Now facing limited opportunities for future advancement and knowing that the pendulum would probably never swing back in their direction, these members were disincentivized from having strong opinions or taking any action to inform the new emperor when he, in fact, had no clothes. Throughout the eight years, this eventually rendered the House into little more than an echo chamber, a void in which dissent and strong opinions risked placing the legislator on ice, unable to wield any significant influence for years into the future.
And that, my reader, is exactly what, in my view, happened. McCall's decision to accept power for himself, for such a long period of time, in conjunction with the 2018 purge of the chamber's conservative members, more on that upcoming, caused the House to lose its magic--the ability to be a debating society where disparate views and even dissenting voices could be expressed, even slightly, without fear of retribution. If there was no hope that the pendulum would swing again, that a new Speaker would take office and restore dissident legislators' ability to have a voice and make a difference, then why should a legislator take the risk of providing a dissenting voice?
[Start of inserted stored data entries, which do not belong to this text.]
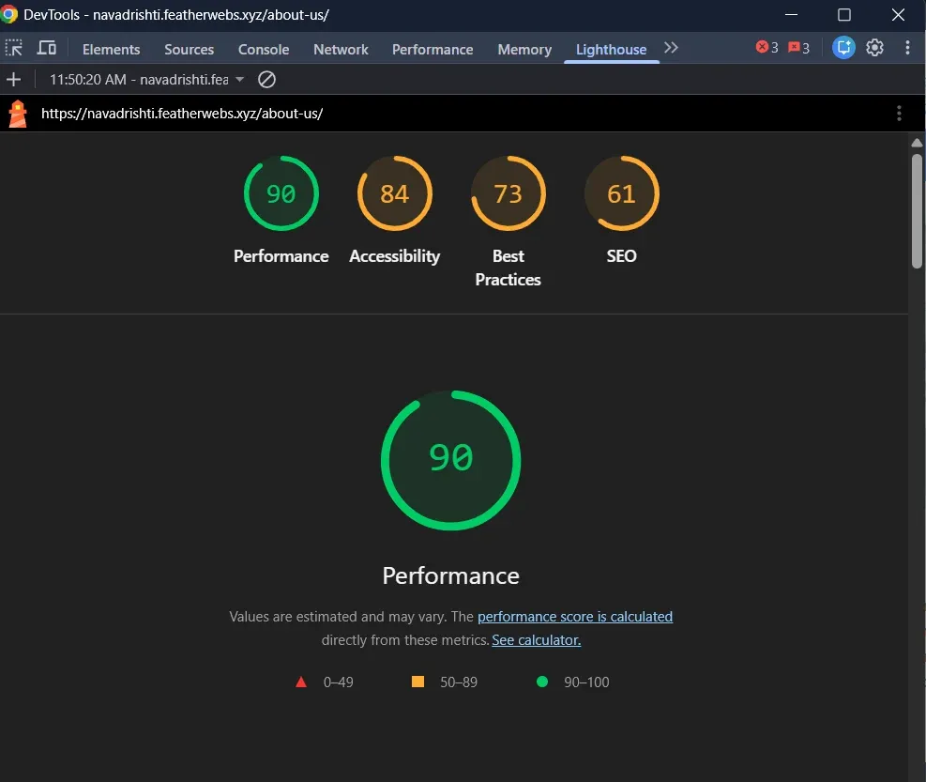This screenshot has height=782, width=926.
Task: Clear all reports with the circle-slash icon
Action: pos(267,79)
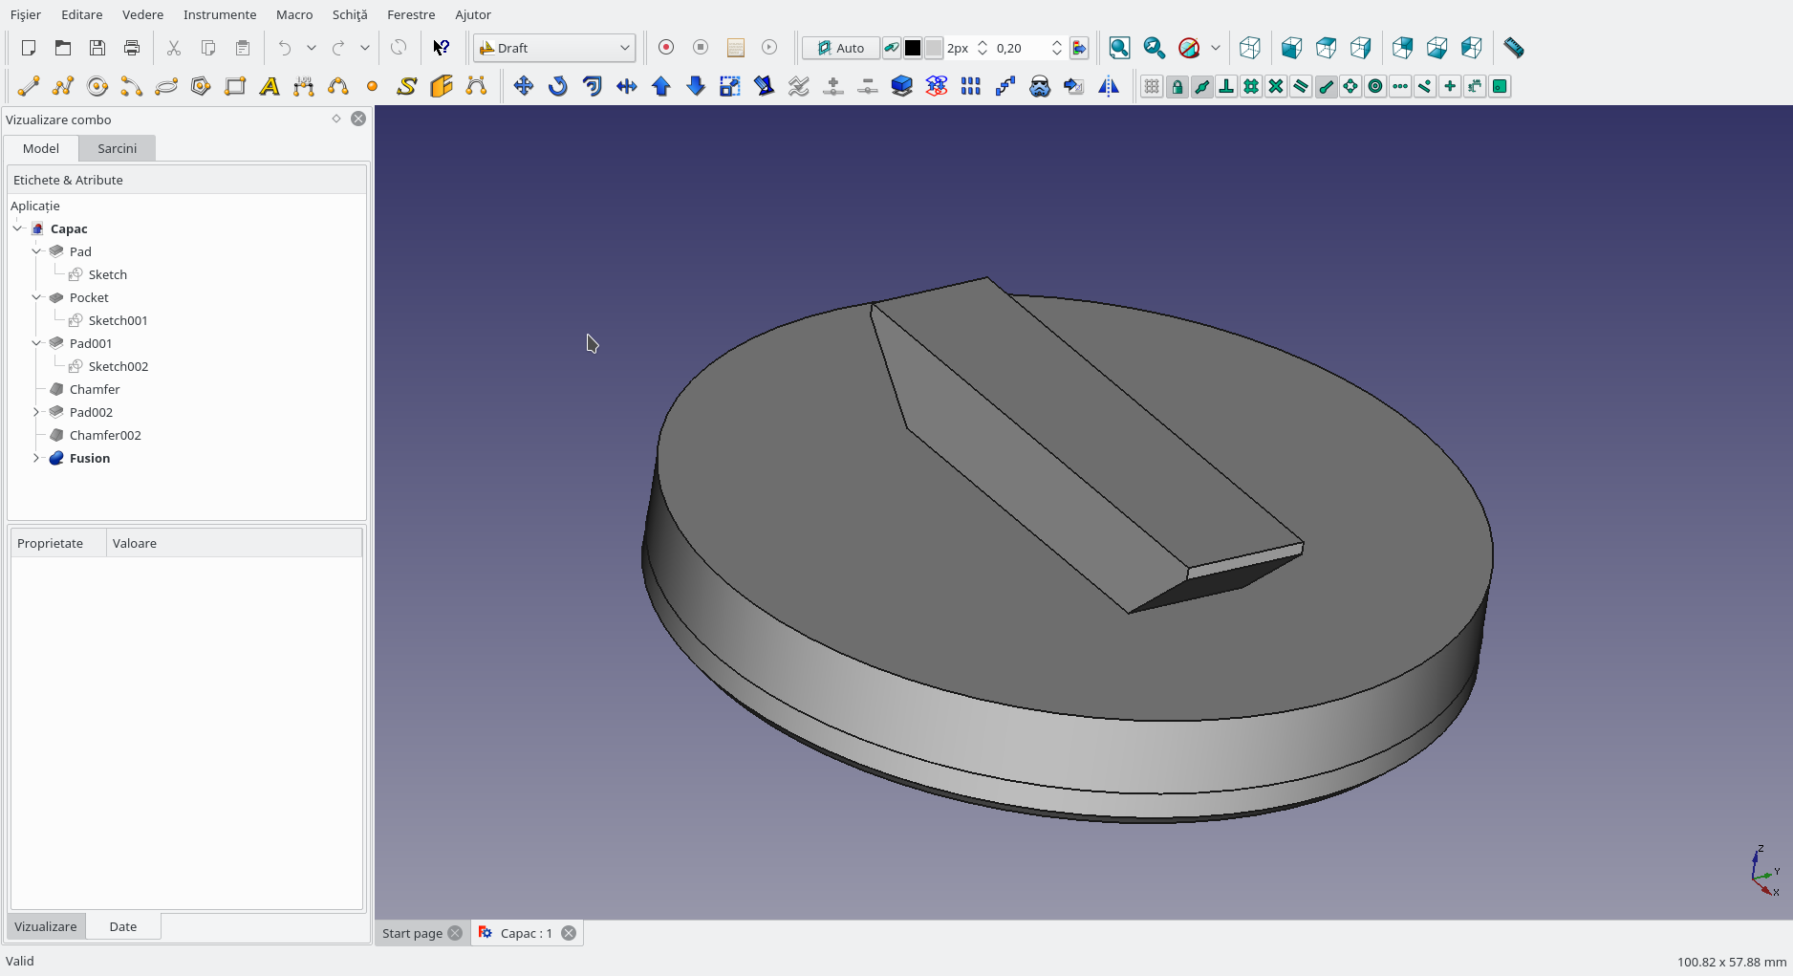Switch to the Sarcini tab
This screenshot has width=1793, height=976.
click(117, 148)
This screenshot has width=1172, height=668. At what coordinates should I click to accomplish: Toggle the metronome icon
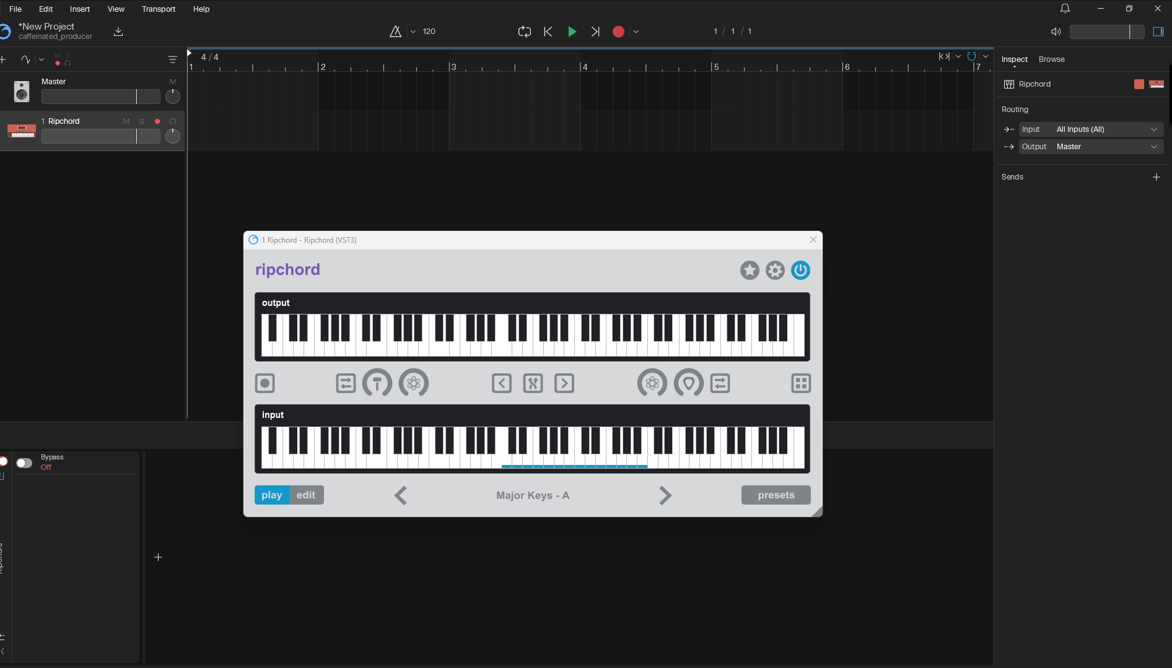click(395, 32)
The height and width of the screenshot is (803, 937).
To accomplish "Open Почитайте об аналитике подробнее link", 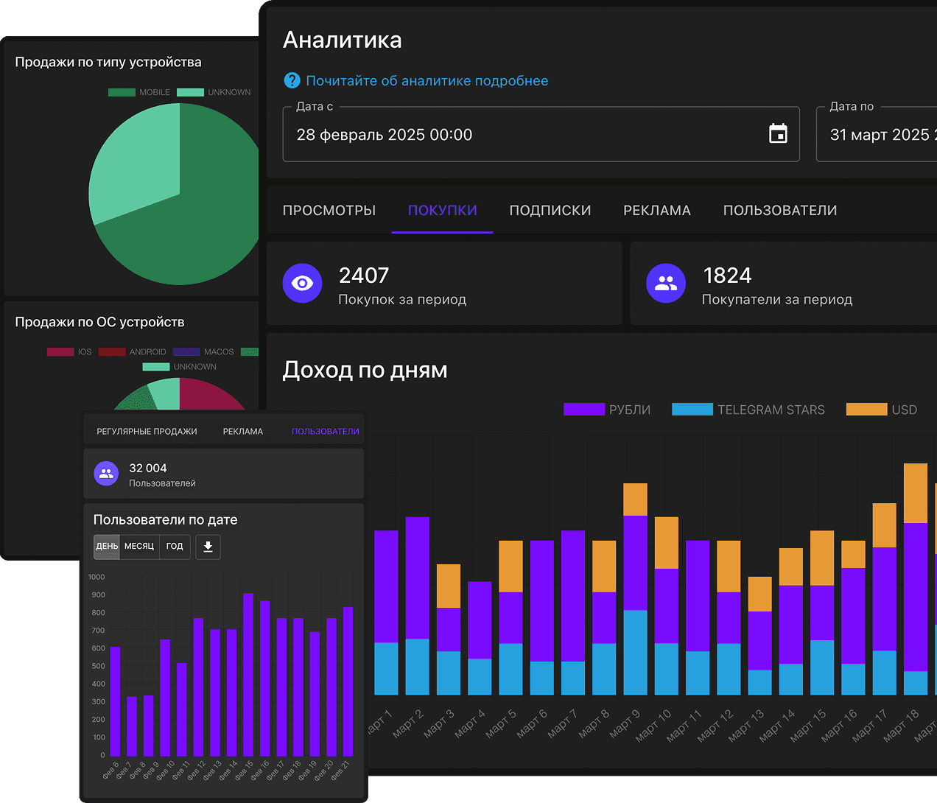I will pos(427,81).
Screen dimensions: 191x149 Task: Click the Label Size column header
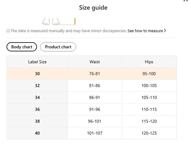37,62
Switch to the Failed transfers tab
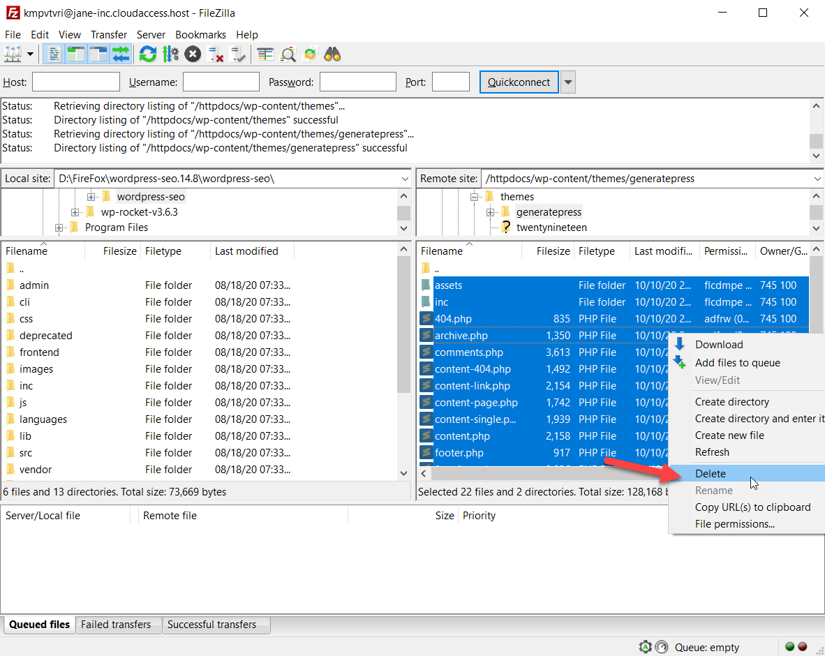Image resolution: width=825 pixels, height=656 pixels. 116,625
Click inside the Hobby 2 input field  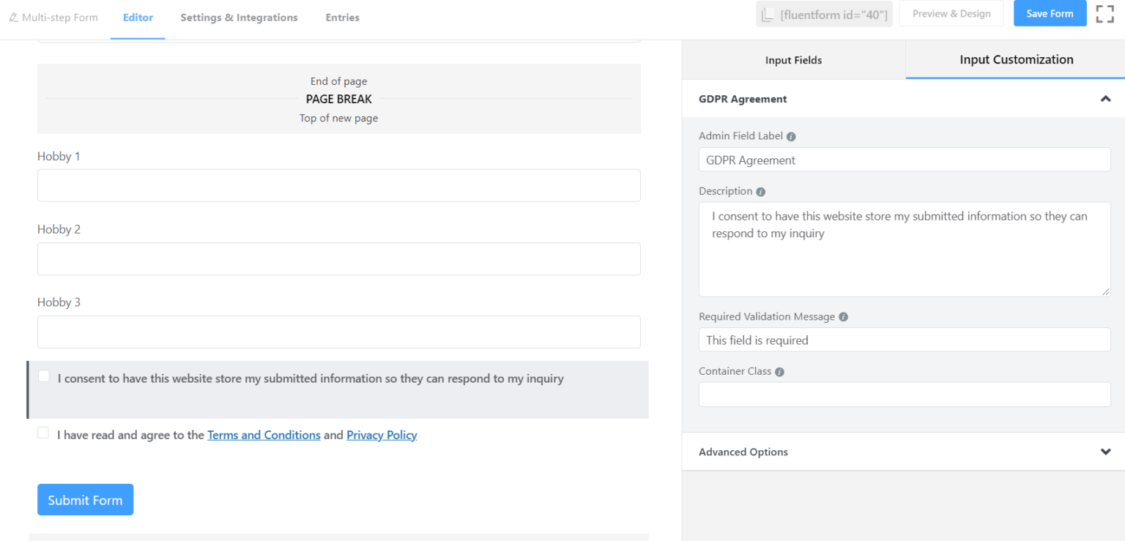click(x=338, y=258)
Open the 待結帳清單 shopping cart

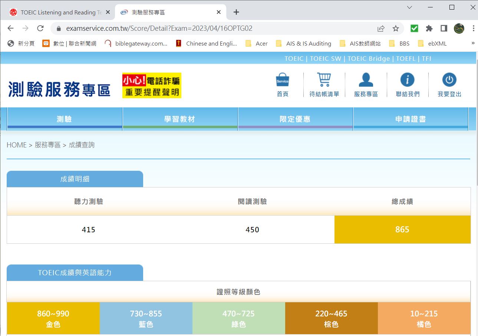click(x=324, y=80)
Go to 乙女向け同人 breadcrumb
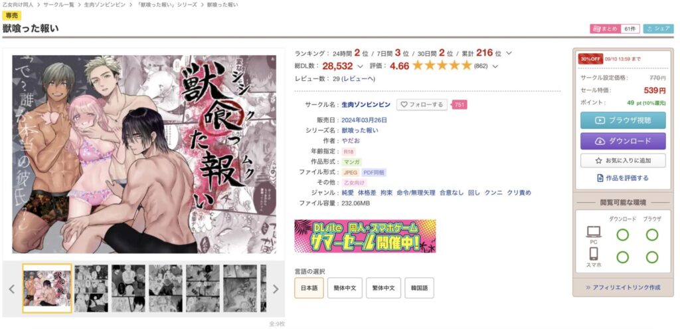This screenshot has height=329, width=680. pyautogui.click(x=18, y=5)
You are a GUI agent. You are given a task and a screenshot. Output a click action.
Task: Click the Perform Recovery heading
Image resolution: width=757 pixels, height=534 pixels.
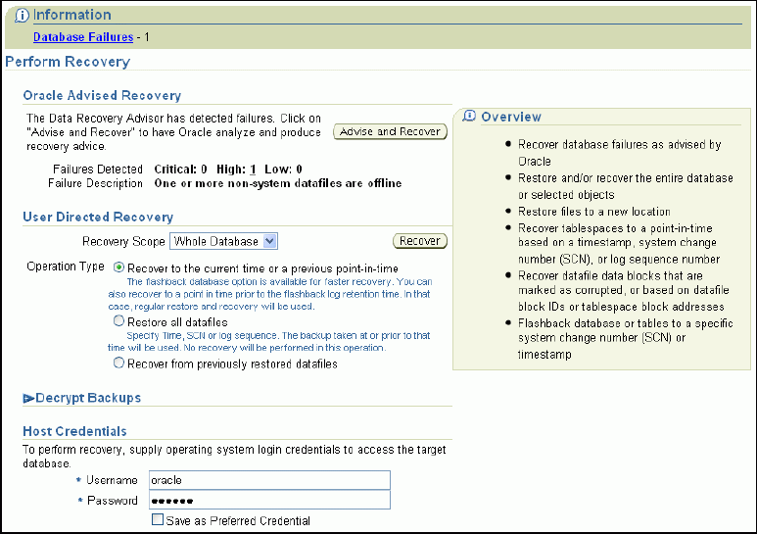[68, 62]
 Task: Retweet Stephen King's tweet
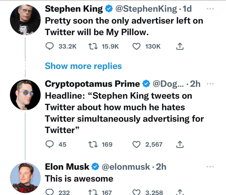92,46
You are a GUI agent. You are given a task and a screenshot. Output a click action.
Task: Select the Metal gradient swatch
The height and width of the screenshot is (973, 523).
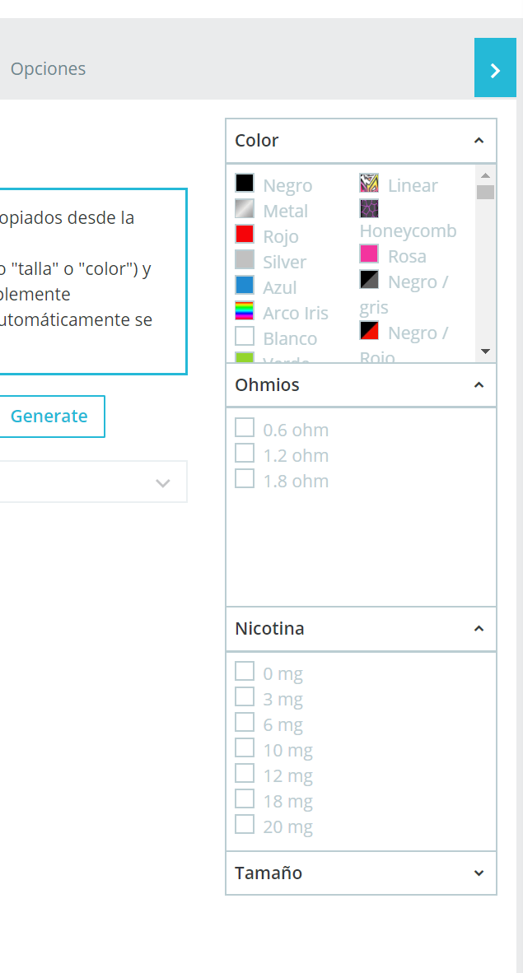[x=245, y=209]

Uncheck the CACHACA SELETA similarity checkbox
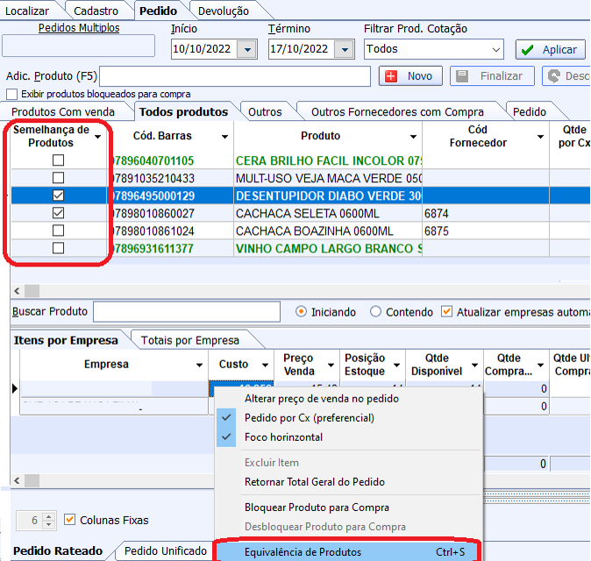[58, 213]
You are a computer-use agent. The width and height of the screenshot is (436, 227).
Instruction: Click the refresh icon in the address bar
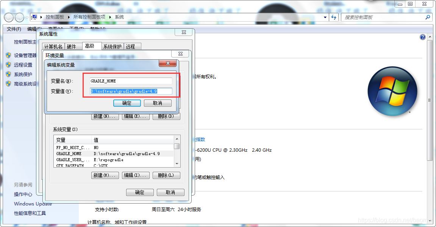(x=334, y=17)
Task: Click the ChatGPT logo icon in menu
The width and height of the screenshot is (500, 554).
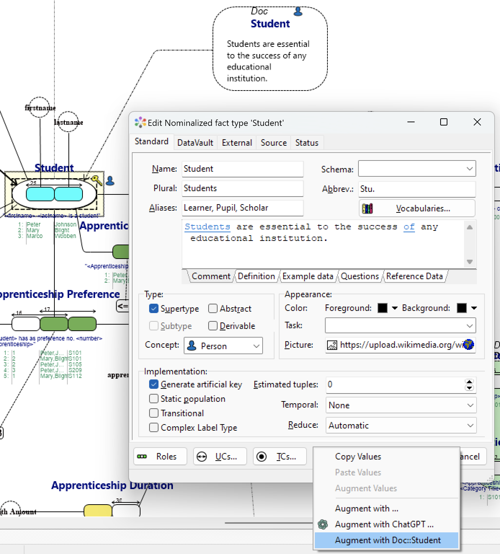Action: (x=323, y=524)
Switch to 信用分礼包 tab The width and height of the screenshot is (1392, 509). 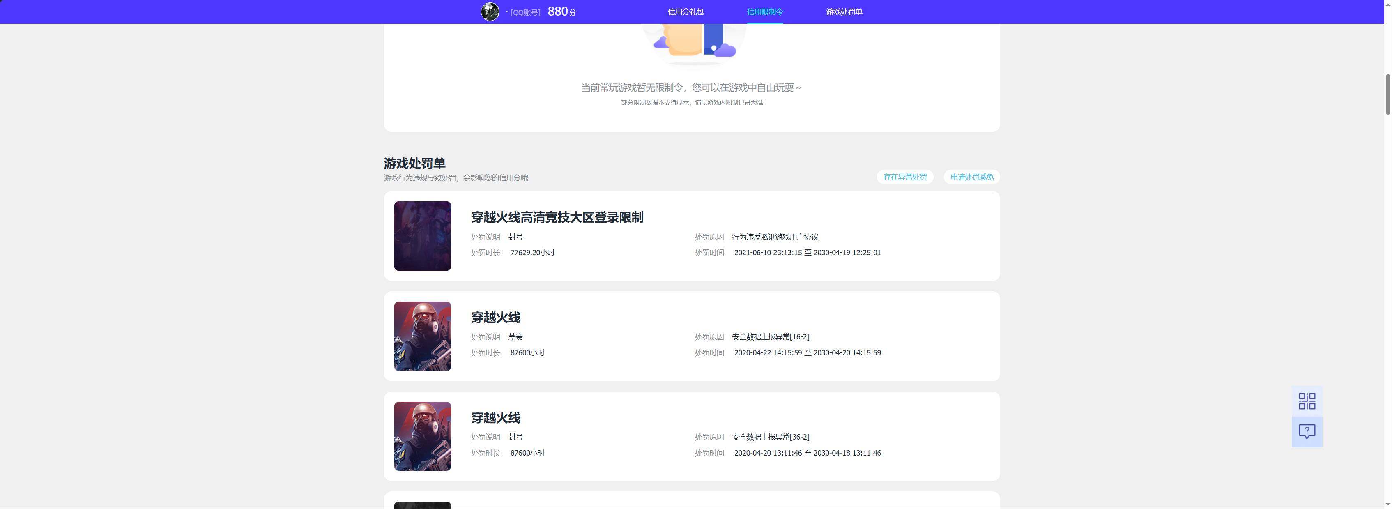[x=685, y=12]
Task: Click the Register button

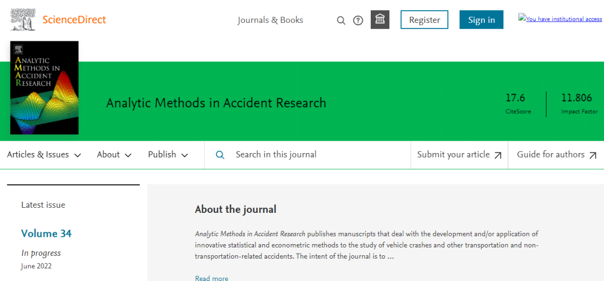Action: [424, 20]
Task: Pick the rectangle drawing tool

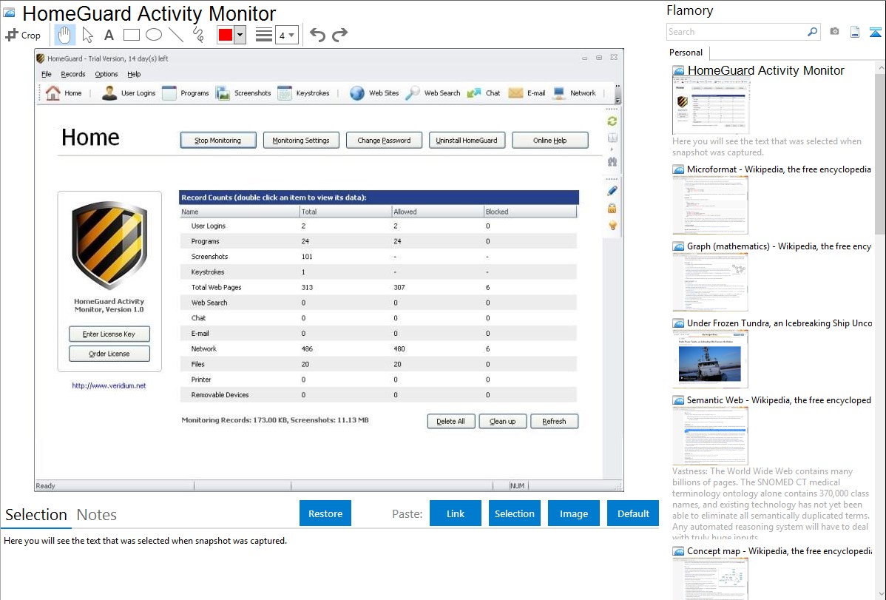Action: pos(131,35)
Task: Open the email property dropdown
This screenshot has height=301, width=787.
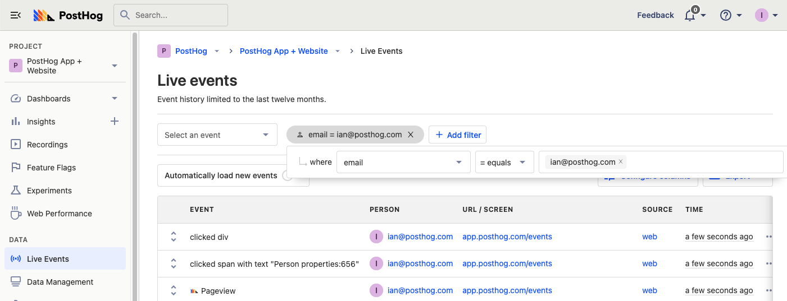Action: pyautogui.click(x=403, y=162)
In 2019, McCall pushed another rule change to silence and marginalize individual House members, and Attorney General Candidate Jon Echols was one of McCall's enforcers:
With this one small change, McCall had just taken away the right of a state representative to, on their own authority, lodge a motion--instead requiring that representative to first get permission from McCall's designee, the Majority Floor Leader, who at that time was Jon Echols. Previously, Echols was required to allow the motion to be lodged, only empowered with scheduling the time of day in which the motion would be entered--but in no way, shape, or form could Echols deny that right of the member to make that motion.
That same article mentions a May 2025 move by Rep. John Pfeiffer, currently a candidate for Commissioner of Labor, to suspend the rule requiring the text of a bill to be available the day before the bill is voted on. When Tom Gann attempted a motion to restore the rule, the presiding officer would not recognize the motion because the Floor Leader Josh West had not granted his permission.
Murphey has his older articles paywalled, but it's well worth the expense of a Substack subscription to get an understanding of why the Reddest State in the Nation hasn't become an exemplar of conservative small-government efficiency. There's much, much more. This item about McCall's genuflection to the woke mob over the term "cross-dresser" is a doozy.
No conservative voter who knows how McCall wielded power as Speaker could want him to reside in the Governor's Mansion.